President Donald Trump, left, and Justice Neil Gorsuch, right, before the investiture ceremony.

The buzz surrounding Michael Wolff's forthcoming book taking readers inside the Trump White House includes one item that suggests the president questioned why he couldn't appoint a friend to the U.S. Supreme Court.

Shortly after becoming president, Trump was faced with nominating someone to fill the vacancy created by the death of Justice Antonin Scalia.

“Before appointing Neil M. Gorsuch to the Supreme Court—widely viewed as one of his early successes—Trump wondered why the job wasn't going to a friend and loyalist,” according to a Washington Post report on Wednesday about Wolff's book, ”Fire and Fury: Inside the Trump White House.” Wolff wrote in the book, according to the Post account: “In the Trump view, it was rather a waste to give the job to someone he didn't even know.”

Among those considered, according to a CNN report Thursday night: Rudy Giuliani. ”The one unlikely, peculiar, and nonstarter choice that he kept returning to was Rudy Giuliani,” Wolff wrote, according to CNN.

The conservative Federalist Society played a lead role in fashioning an initial list of 11 potential nominees for the Scalia vacancy for Trump, which he released while a candidate in May 2016. Gorsuch, then a judge on the U.S. Court of Appeals for the Tenth Circuit, wasn't on the original list. Trump added 10 names in September of that year, and Gorsuch made the cut. Giuliani was not on any of the lists Trump published.

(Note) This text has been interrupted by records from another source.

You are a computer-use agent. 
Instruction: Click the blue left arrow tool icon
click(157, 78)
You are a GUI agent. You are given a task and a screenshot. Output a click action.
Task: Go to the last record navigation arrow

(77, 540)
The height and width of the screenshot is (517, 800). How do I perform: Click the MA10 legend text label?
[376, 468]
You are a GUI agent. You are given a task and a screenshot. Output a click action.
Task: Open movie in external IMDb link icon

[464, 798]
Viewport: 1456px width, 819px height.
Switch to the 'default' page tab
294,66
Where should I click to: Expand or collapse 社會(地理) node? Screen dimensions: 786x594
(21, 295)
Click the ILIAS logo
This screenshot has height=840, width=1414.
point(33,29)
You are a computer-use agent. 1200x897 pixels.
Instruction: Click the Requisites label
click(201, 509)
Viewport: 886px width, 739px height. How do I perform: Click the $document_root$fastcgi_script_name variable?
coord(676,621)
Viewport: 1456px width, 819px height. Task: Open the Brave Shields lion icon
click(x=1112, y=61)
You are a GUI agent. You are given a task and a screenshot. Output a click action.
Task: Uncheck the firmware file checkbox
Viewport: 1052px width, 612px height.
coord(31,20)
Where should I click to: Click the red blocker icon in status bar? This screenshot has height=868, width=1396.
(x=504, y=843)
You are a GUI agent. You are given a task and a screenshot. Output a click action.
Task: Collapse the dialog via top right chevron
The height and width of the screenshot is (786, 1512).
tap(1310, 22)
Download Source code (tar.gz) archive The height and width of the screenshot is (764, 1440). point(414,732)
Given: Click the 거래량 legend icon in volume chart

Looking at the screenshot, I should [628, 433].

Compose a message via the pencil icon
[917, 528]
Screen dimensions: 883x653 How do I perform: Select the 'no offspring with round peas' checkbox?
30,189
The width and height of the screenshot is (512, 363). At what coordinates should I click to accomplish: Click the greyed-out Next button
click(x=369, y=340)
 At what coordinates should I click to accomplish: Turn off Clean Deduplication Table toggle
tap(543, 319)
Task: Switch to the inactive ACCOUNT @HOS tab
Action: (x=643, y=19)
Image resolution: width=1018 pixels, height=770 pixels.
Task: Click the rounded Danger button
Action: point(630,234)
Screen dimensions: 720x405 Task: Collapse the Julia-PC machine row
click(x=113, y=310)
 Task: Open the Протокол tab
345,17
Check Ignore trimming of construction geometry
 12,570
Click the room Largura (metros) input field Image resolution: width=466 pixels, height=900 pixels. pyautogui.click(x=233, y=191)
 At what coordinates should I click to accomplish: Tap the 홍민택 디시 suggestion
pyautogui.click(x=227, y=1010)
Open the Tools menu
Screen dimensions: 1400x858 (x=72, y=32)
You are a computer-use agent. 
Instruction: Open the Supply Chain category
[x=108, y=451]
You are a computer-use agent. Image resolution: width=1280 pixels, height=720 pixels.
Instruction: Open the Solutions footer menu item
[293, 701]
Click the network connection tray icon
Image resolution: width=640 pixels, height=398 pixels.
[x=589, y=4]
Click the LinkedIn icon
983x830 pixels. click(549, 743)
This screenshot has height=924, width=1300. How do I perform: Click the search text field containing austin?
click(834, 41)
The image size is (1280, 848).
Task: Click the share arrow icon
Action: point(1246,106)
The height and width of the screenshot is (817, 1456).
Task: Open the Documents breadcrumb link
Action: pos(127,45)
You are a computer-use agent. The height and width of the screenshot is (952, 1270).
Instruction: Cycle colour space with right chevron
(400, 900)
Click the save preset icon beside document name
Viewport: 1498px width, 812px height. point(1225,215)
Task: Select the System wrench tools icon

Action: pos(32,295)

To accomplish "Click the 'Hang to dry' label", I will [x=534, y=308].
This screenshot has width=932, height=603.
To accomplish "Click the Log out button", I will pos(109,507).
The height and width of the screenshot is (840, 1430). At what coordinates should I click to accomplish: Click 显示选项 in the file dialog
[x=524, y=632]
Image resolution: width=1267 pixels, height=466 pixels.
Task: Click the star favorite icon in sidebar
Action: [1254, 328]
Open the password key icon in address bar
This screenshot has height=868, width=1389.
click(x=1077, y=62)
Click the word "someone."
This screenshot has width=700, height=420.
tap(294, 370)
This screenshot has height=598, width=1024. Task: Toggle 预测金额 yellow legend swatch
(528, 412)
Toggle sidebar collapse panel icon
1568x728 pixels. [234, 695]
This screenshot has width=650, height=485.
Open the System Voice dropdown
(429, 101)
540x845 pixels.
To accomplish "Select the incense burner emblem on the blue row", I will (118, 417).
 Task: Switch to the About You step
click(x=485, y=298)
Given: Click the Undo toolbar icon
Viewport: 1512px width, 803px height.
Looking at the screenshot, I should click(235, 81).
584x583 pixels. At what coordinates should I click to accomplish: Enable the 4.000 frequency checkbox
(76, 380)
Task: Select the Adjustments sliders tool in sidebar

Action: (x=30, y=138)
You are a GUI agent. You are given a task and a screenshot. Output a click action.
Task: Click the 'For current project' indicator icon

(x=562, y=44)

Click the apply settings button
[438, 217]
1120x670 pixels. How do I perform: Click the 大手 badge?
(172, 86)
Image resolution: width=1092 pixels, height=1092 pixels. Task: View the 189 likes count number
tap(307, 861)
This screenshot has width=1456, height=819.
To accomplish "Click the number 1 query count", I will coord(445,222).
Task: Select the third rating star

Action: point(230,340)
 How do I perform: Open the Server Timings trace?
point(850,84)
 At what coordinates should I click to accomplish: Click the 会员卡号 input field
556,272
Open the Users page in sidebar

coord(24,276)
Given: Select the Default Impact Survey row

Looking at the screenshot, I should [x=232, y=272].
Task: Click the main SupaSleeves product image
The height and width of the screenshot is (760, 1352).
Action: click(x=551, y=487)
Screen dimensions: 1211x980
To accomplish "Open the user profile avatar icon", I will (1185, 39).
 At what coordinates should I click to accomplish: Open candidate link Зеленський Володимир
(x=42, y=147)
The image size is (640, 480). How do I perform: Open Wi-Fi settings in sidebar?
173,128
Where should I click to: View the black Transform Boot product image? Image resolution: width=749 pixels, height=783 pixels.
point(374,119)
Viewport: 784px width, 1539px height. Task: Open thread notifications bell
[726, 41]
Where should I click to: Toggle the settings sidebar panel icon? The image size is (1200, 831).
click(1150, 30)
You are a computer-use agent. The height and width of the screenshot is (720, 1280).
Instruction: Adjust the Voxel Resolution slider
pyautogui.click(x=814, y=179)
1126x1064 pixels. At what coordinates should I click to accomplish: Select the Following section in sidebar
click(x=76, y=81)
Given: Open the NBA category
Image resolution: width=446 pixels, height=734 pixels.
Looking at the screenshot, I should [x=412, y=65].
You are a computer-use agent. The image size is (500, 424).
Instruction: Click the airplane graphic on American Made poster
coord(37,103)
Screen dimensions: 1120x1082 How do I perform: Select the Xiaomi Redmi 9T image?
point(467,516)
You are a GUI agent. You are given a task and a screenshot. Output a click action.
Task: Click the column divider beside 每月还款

“Our opponents of judicial nominees frequently claim the president has outsourced his selection of judges. That is completely false,” White House Counsel Donald McGahn said in November 2017. “I've been a member of the Federalist Society since law school—still am. So, frankly, it seems like it's been insourced.”

Leonard Leo, executive vice president of the Federalist Society and an adviser to Trump on the Supreme Court, wasn't reached for comment Thursday. Sarah Huckabee Sanders, the White House press secretary, on Thursday said Wolff's book is full of “fake” and “false” information.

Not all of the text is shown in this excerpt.